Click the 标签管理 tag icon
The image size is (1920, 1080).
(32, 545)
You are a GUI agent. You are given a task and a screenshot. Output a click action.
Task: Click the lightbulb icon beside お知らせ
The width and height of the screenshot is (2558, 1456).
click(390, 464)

--------------------

> _EXERCISE DETAILS_
Using the records above, copy all lines that include the word "icon".

> _RESPONSE BOX_
Click the 标签管理 tag icon
Task: Click the lightbulb icon beside お知らせ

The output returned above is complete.